“Of course that strange old woman may have followed us here, and she may be anxious to get Baby May back,” said Mr. Bobbsey. “Though how she found us I don’t know. And I can’t imagine why she is so mysterious. If she wanted the baby, why did she desert her in a storm on our steps? And if she gave her away, why, now, does she want her back?”
“It’s all very mysteriousness, isn’t it?” asked Nan, and when Bert laughed at her for saying the big word wrong she wrinkled up her nose at him, which was as near as Nan ever came to “making a face.”
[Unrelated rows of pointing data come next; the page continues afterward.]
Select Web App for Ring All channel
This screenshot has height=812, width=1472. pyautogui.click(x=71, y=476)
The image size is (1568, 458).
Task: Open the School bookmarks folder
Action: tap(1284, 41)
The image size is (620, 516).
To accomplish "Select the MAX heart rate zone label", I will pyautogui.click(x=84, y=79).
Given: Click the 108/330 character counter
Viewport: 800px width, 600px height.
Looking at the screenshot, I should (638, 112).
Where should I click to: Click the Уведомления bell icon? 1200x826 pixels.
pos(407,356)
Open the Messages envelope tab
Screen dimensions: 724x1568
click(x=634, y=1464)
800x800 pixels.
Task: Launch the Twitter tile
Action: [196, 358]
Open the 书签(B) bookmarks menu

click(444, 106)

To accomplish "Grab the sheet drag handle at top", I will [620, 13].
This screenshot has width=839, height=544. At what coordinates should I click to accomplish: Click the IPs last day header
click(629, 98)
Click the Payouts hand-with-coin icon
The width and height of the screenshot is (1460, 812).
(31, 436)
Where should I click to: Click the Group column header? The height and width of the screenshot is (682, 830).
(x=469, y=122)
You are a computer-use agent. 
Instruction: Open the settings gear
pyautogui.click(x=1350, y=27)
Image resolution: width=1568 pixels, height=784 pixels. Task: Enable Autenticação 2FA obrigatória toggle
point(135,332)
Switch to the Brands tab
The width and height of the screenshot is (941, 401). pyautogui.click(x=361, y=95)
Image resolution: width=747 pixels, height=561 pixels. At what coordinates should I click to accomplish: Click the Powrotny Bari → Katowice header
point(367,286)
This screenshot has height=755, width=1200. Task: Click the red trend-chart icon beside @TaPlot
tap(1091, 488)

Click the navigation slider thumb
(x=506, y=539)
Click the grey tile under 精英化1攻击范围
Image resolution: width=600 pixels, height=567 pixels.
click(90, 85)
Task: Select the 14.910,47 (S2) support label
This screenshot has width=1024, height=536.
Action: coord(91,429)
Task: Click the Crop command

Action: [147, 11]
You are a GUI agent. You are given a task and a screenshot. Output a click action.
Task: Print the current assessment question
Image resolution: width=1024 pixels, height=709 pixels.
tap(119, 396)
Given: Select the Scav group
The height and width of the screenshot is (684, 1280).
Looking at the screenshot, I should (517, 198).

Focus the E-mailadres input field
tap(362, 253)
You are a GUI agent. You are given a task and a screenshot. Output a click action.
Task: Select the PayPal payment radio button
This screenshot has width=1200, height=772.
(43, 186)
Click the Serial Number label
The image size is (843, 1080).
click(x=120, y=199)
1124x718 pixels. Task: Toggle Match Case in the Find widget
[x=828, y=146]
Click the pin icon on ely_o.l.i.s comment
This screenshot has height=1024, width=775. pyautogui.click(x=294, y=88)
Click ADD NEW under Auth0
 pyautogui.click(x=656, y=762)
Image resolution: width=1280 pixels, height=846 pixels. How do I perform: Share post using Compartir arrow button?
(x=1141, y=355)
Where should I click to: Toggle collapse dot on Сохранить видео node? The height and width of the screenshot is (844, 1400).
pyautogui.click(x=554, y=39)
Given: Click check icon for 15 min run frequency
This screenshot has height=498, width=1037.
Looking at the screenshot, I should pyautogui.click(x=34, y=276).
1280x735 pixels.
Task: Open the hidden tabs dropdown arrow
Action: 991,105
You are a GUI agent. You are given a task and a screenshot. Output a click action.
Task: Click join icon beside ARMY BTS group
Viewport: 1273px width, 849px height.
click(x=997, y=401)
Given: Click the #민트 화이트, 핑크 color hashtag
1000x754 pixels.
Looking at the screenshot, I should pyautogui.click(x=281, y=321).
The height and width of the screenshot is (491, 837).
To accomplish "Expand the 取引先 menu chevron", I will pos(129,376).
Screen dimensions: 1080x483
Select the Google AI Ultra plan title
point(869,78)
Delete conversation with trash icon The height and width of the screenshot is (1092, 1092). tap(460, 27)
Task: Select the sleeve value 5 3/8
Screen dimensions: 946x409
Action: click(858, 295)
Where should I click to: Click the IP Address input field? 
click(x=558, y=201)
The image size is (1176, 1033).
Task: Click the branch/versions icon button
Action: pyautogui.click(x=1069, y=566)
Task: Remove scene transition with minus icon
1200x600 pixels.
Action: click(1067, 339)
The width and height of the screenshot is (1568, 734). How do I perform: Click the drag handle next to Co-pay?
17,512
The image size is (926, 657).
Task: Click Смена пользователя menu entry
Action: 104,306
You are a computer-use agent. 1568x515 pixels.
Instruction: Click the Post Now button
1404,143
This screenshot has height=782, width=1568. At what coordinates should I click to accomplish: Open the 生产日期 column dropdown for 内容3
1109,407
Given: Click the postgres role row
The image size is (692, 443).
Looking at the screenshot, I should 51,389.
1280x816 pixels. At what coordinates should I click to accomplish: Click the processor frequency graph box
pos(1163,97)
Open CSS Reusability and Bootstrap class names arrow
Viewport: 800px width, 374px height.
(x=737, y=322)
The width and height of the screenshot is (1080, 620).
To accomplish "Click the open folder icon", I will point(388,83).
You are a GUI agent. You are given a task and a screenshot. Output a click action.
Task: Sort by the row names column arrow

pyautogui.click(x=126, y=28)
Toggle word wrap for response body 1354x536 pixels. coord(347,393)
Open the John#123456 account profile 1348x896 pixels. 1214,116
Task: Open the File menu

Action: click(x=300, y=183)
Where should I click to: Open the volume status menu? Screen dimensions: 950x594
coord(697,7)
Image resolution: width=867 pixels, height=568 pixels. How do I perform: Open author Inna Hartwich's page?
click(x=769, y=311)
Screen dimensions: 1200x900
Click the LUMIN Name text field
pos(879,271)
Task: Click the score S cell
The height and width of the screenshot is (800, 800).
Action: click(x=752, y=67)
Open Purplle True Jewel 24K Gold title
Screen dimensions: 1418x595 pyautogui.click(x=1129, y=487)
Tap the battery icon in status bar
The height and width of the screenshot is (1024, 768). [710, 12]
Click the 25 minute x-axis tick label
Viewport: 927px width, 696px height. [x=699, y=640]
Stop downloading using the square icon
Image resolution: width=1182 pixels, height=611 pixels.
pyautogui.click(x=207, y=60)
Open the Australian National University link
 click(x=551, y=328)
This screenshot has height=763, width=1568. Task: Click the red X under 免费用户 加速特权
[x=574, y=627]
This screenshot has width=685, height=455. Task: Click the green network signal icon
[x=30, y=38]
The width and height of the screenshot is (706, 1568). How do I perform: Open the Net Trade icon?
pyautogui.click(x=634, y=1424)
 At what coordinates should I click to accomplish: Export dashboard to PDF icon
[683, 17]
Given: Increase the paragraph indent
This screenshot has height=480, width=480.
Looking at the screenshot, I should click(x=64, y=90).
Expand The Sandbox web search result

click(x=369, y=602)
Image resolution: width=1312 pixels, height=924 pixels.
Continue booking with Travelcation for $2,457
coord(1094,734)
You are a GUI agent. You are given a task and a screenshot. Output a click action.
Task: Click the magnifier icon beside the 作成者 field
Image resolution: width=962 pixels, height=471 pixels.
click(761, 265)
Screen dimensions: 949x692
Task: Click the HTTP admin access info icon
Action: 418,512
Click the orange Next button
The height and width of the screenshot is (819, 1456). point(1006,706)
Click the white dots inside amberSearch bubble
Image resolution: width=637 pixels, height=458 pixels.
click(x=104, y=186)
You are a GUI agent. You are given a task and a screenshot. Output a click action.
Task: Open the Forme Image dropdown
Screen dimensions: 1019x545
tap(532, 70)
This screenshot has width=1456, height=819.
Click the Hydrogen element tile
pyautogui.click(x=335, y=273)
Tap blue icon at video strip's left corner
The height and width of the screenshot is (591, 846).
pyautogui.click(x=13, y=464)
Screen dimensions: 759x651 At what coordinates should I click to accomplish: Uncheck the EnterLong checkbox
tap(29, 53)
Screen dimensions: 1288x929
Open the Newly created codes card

“Yes, it is strange,” her father said, and he did not even smile at Nan’s error. “I think I must make some more inquiries around here. Surely if there is a mysterious woman going about and carrying a green umbrella, some one ought to see her. Meanwhile, you had better take extra good care of Baby May.”
“I certainly will do that!” said Mrs. Bobbsey.
For the next few days Baby May was not wheeled in her carriage very far from the house. Or, if she was, either Mr. or Mrs. Bobbsey went with the children who took May out for an airing. Neither Flossie nor Freddie, together or singly, were allowed to wheel Baby May now, unless Bert or Nan went along.
“We can’t take any chances,” said Mrs. Bobbsey. “Of course May isn’t our baby, but I love her as much as though she were, and I don’t intend that some one who has no right to her shall take her away from us.”
So Baby May was given extra care. She seemed to have gotten all over her illness and laughed and cooed and “talked” for she could now say a few words, though of course she could not put them together in a sentence. She smiled and made her blue eyes sparkle, until Nan, hugging and kissing her, declared she was the “dearest, sweetest and loveliest baby in all the world.” And of course she was—just as every baby is to those who love children.
Meanwhile Mr. Bobbsey rode about in his automobile, sometimes taking Nan and Bert with him, and he made inquiries of all whom he met about the mysterious old woman with the green umbrella.
At first he could learn no news. No one seemed to have seen her. But one day, when Mr. Bobbsey and Nan and Bert stopped at a lonely farmhouse so the children could get a drink of water, he got a “clew,” as he called it. Afterward he told Bert and Nan that a “clew” on a ship was something to which a rope may be fastened.
“And when you are searching for some one or something, a clew is a bit of information to which you may fasten other news and so, after a while, get enough clews to lead you to what you are looking for,” said Mr. Bobbsey.